Na pequena enseada da Bertioga, por onde se entra no lagamar de Santos, há duas justificações permanentes que se incluem entre os mais antigos monumentos da nossa história.

Uma, a da direita para quem chega do mar alto, está num imperfeito estado de conservação; outra, a da esquerda, da outra banda, extremando a face setentrional da ilha de Santo Amaro, jaz inteiramente perdida no afogado de um cerradão espesso. E ambas denunciam um passado remotíssimo.

A primeira — a antiga fortaleza de São Tiago, que se diz, hoje, mais apropriadamente, “forte de Bertioga” — está na ponta extrema da praia, onde o canal termina, e é de pronto percebida. Simples baluarte retangular e baixo de canhoneiras estreitas para artilharias que joguem à barbeta, não tem outra importância prática além da situação que lhe permite enfiar toda a entrada da barra que defronta. Não tem fossos, nem casamatas, nem redutos interiores. Reduz-se a uma plataforma de pouco mais de 100m² de superfície, a 2,50m sobre o solo, calçada toscamente, e cingida de parapeitos muito baixos, de pedra e cal, onde se sobrelevam duas frágeis guaritas de tijolos. Ao fundo, protegida dum lado pelo prolongamento da muralha do forte, acha-se a antiga caserna, acaçapada e em ruínas — cômodos mal repartidos, sem soalhos e quase sem abrigo sob um telhado levadio que desabou em parte. Os repartimentos diminutos contrastam com a exagerada espessura das paredes de adobos que os separam. Uma pequena pia batismal, de granito, fixa num ângulo de parede mostra o local da antiga capela que ali houve e da qual não restam hoje nenhuns outros indícios. Daí se sobe para a plataforma referida por uma escada de pedra, ainda em bom estado.

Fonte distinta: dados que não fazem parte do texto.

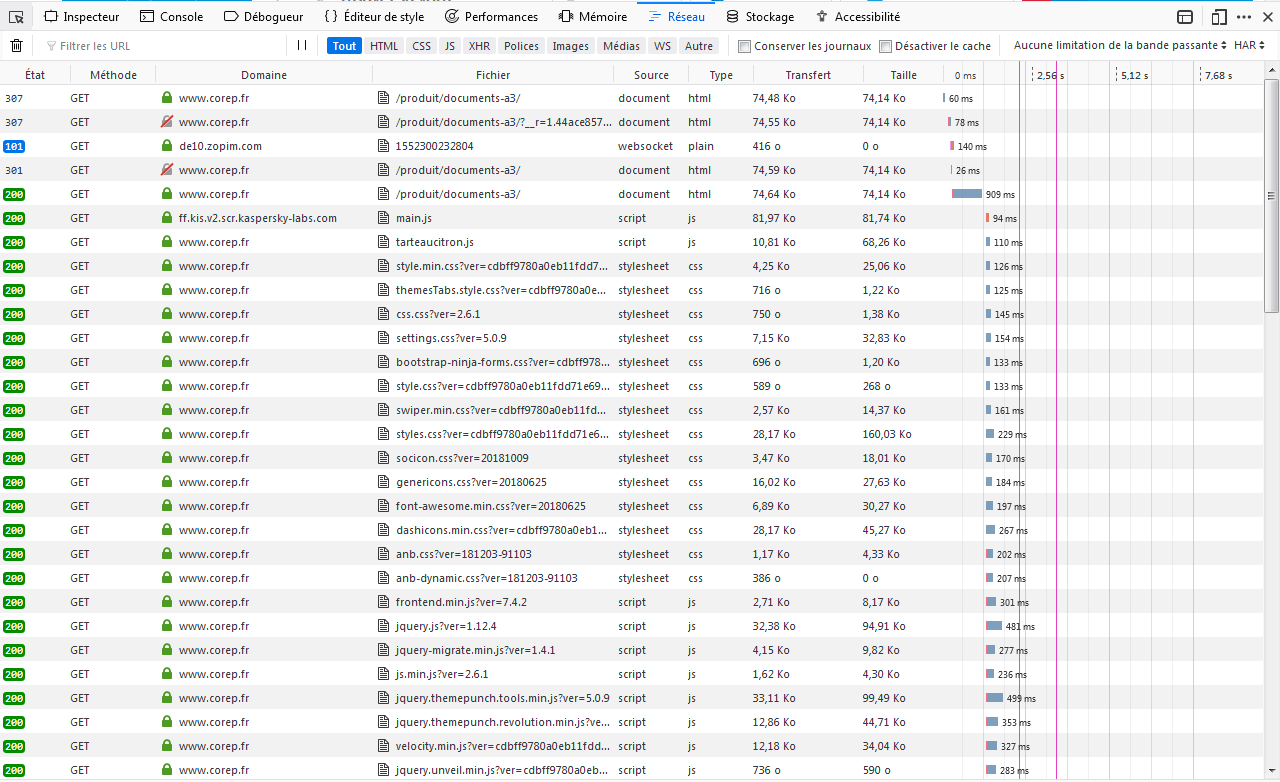Image resolution: width=1280 pixels, height=782 pixels.
Task: Open the bandwidth throttling dropdown
Action: point(1120,46)
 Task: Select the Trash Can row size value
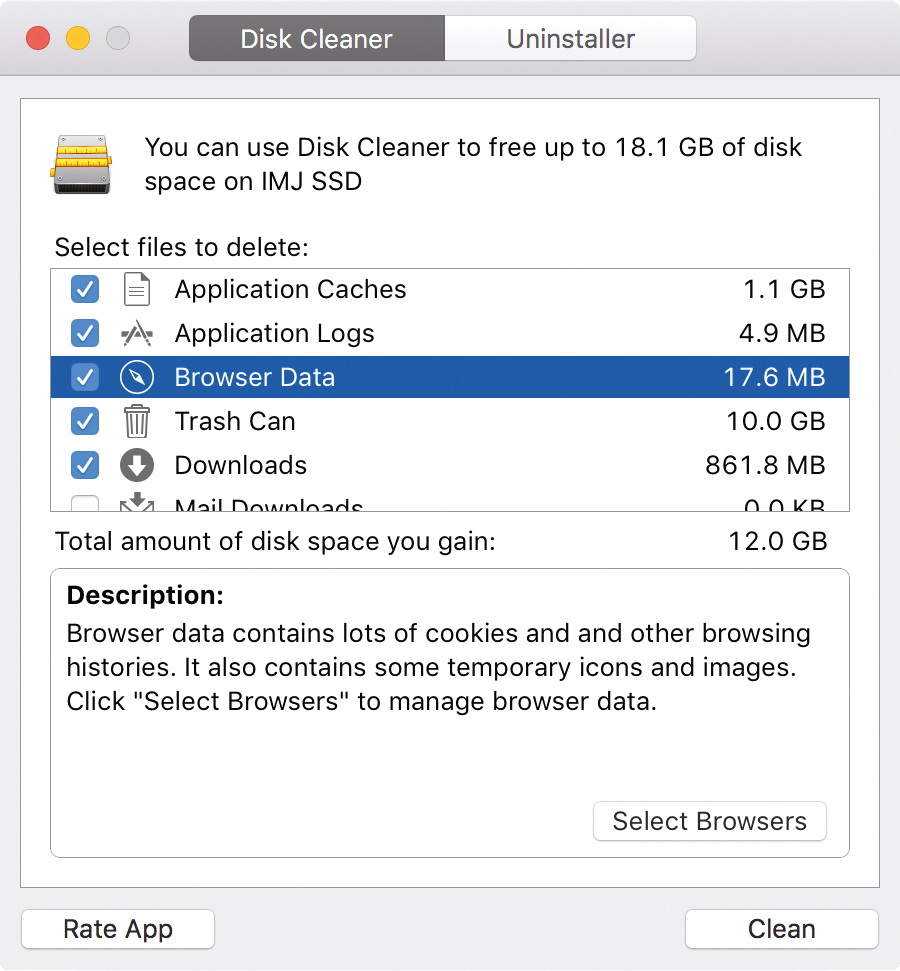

Aproveitada hoje como um dos postos da linha costeira do telégrafo nacional, deve-se talvez a esta circunstância única o não ter ainda caído no mais absoluto abandono tão vetusta construção.

De fato as suas origens são remotíssimas. Diante dos escassos dados que se nos antolham de momento, e que certo poderiam ser reforçados com muitos outros se nos sobrasse tempo para maiores pesquisas, vê-se que ela demarca o começo da posse efetiva do nosso território, datando a sua fundação do desembarque de Martin Afonso de Sousa, que, no dizer dos cronistas, ali ergueu uma estátua de madeira, ou simples espaldão de defesa. Conforme demonstra Azevedo Marques, para não citarmos outros, aquele lugar foi — desde a primeira metade do século do descobrimento — um agitado teatro de frequentes assaltos dos tamoios e de porfiadas resistências dos colonos. Assim, destinada essencialmente a reagir contra o elemento indígena, para logo representado pelos ururaris de Piquerobi, a antiga fortaleza foi diminuindo de importância à medida que diminuíram as incursões do bárbaro; e como o canal, que ela sobranceia e domina, já naqueles tempos talvez não oferecesse livre prática aos galeões ou navios de maior calado, os cuidados dos conquistadores naturalmente se voltaram para outros pontos, para a entrada atual de Santos, onde se alevantaram, desde a Barra do Itapema, mais necessários dispositivos de defesa. Daí também, em grande parte, o silêncio dos historiadores. Apenas em 1710-1711, ao surgir a tentativa heroica de Duguay-Trouin contra o Rio de Janeiro, repararam-se os muros e o armamento da Bertioga, permanecendo ela em condições regulares para a luta, pelo menos até 1770, como se evidencia de um ofício de 30 de junho daquele ano do capitão-general d. Luís Antonio de Sousa, ao governo da metrópole, declarando que o forte estava guarnecido com seis peças de calibre .8, duas de .6 e uma de .4, à parte dos pedreiros de bronze.

É possível que este armamento chegasse aos nossos dias — porque há pouco mais de dois anos, uma comissão de engenheiros militares percorreu este trecho da nossa costa, arrolando aquelas velhas bocas de fogo, que o governo federal parece ter cedido a um contratante pelo baixo preço dos ferro-velhos imprestáveis…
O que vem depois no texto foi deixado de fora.